Print the material below word for word, from the line containing "Image resolution: width=373" down to the end, and leave the pictures out.

+ + + + +

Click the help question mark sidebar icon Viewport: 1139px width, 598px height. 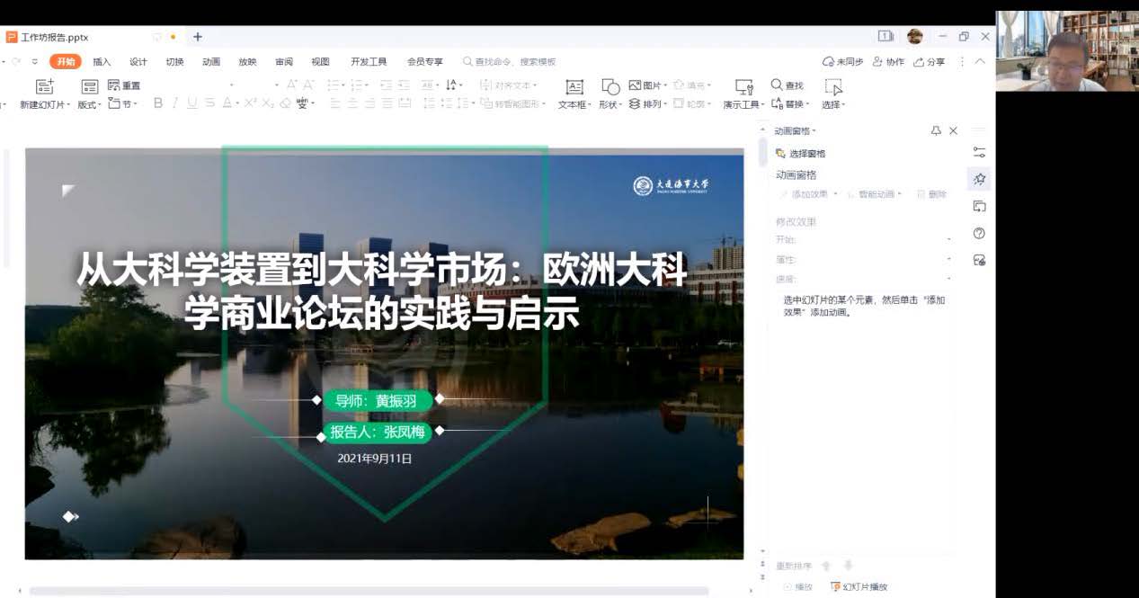pos(979,233)
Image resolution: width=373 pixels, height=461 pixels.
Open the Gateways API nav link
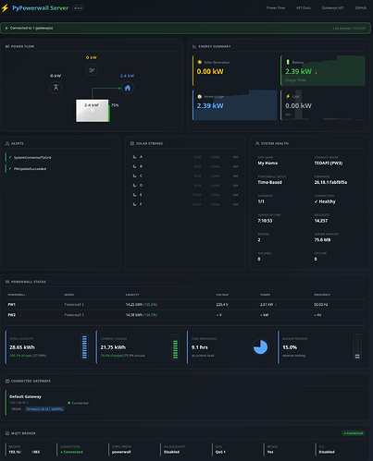[332, 7]
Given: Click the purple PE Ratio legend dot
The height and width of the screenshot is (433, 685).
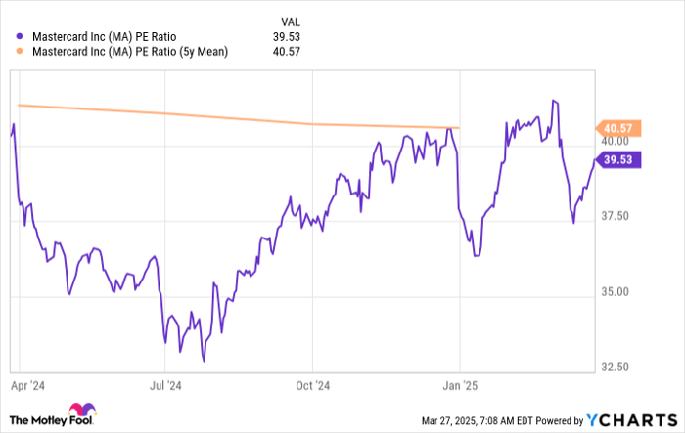Looking at the screenshot, I should click(x=22, y=34).
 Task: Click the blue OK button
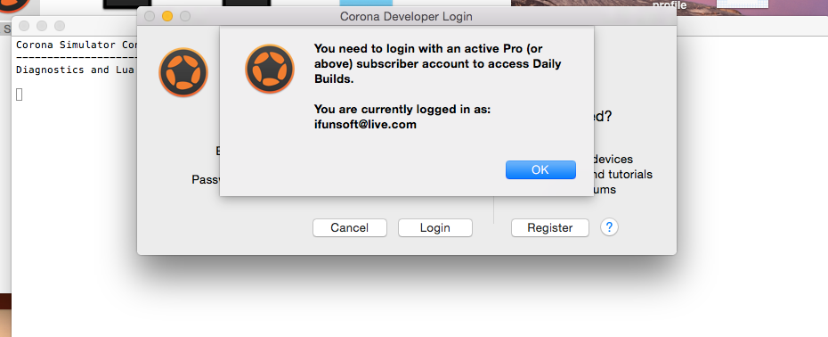click(x=540, y=169)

+ + + + +

Output of the exercise —
Image resolution: width=373 pixels, height=461 pixels.
Open the Gateways API nav link
[332, 7]
Given: Click the purple PE Ratio legend dot
The height and width of the screenshot is (433, 685).
Looking at the screenshot, I should click(x=22, y=34).
 Task: Click the blue OK button
click(x=540, y=169)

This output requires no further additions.